[EXERCISE DATA]
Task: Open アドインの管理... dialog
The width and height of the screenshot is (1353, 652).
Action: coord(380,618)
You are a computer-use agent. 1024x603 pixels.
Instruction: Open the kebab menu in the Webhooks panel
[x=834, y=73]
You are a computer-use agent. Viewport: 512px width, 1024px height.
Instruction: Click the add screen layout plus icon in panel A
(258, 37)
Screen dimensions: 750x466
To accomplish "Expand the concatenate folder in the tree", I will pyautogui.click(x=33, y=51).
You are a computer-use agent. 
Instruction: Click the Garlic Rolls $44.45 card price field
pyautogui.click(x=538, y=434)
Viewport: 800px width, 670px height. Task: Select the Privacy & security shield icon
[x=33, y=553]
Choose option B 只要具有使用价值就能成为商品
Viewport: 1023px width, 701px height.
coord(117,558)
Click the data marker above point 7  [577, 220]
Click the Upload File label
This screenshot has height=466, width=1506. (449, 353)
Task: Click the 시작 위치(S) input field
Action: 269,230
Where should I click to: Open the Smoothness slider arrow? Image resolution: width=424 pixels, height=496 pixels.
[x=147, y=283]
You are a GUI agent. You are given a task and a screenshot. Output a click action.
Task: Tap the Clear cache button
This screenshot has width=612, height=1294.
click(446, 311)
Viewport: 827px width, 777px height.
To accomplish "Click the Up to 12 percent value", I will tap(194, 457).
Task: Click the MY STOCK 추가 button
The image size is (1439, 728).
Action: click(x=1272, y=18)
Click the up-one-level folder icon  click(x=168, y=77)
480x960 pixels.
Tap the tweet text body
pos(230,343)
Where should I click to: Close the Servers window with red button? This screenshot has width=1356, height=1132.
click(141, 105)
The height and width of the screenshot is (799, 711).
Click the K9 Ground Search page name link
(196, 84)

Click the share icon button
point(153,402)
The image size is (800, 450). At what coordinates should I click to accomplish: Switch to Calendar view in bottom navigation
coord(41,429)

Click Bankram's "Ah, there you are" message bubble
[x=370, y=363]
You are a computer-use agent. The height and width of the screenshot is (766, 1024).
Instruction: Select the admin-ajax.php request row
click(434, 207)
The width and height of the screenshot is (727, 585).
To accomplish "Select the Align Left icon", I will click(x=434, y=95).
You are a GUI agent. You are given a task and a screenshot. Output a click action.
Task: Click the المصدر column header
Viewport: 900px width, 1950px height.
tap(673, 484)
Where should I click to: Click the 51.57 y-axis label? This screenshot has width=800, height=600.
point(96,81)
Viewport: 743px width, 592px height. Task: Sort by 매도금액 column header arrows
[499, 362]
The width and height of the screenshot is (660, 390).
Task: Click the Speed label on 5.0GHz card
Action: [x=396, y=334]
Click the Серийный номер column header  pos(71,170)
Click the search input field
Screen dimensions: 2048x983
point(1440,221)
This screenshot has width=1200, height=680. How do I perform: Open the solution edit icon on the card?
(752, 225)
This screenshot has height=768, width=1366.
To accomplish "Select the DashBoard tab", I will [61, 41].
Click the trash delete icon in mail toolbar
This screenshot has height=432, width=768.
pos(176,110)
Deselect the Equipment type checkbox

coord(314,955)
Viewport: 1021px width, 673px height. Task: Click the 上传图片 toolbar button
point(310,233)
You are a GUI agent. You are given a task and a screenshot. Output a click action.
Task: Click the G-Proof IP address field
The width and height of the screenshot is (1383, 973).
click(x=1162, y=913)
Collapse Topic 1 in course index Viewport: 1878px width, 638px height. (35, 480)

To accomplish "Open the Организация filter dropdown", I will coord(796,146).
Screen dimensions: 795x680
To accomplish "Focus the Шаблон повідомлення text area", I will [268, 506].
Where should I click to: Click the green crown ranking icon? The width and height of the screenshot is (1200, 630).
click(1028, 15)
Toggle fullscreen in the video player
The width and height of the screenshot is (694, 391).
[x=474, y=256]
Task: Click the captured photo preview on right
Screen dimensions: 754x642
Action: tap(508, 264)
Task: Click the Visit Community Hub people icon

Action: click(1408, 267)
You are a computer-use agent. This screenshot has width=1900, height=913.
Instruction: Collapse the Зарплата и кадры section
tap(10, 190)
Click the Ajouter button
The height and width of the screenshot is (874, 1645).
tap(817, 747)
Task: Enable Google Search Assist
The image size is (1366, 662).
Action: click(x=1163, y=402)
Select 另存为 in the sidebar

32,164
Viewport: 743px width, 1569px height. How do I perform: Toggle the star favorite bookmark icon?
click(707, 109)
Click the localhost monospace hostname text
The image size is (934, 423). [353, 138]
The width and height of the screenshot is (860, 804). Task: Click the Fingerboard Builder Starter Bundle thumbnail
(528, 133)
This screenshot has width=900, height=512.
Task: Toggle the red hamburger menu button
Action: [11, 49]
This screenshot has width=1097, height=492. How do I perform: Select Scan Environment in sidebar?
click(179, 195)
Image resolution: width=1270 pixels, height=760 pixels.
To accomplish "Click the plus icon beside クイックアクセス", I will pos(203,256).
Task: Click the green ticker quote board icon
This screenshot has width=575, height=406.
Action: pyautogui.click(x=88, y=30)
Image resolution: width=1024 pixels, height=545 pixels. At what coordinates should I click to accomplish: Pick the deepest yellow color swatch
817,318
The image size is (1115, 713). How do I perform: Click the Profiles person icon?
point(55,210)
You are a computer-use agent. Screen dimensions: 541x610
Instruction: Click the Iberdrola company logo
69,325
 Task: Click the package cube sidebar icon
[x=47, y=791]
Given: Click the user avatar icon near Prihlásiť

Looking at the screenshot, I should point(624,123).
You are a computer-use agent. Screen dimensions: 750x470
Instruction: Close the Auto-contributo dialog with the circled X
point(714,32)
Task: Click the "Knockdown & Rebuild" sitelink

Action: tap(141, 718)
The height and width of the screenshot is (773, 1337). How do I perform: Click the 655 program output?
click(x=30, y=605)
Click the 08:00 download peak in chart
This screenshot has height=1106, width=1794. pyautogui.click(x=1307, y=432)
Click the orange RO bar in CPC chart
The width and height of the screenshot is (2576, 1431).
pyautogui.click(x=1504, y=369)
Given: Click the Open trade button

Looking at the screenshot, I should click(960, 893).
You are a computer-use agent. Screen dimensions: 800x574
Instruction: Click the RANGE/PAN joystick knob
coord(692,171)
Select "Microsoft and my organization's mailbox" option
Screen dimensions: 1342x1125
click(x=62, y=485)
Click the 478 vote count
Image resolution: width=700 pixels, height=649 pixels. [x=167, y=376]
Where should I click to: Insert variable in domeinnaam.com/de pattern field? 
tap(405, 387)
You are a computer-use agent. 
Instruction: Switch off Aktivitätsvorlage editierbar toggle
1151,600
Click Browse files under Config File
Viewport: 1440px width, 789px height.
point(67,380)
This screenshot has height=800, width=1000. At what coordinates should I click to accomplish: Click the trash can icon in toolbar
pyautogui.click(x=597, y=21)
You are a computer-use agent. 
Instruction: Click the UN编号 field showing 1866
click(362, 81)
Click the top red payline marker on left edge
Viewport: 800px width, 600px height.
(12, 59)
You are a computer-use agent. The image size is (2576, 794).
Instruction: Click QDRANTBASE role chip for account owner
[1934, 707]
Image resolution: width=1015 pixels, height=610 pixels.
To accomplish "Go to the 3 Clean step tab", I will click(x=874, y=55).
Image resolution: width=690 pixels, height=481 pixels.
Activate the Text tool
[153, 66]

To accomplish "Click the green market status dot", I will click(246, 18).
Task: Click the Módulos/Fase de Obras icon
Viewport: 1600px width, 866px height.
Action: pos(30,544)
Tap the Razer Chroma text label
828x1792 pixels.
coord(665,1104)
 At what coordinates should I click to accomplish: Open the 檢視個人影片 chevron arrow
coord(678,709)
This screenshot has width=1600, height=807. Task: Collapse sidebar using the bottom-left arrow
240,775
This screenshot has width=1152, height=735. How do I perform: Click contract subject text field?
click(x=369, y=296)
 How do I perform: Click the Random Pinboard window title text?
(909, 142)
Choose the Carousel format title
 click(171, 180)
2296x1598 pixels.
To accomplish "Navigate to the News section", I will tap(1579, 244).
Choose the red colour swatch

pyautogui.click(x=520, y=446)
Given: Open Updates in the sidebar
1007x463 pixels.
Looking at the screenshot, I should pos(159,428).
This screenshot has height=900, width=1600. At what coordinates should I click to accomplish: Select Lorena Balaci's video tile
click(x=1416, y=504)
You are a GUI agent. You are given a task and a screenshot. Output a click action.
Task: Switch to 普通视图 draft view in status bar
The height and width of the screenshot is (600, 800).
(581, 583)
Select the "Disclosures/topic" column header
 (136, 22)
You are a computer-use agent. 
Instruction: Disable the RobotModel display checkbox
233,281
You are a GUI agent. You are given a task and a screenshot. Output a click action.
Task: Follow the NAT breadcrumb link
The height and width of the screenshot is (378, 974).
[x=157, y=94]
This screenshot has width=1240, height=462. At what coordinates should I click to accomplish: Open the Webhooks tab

[EXERCISE] Where a line of the material above holds the string "marker", copy that line.

[WRITTEN SOLUTION]
Click the data marker above point 7  [577, 220]
Click the top red payline marker on left edge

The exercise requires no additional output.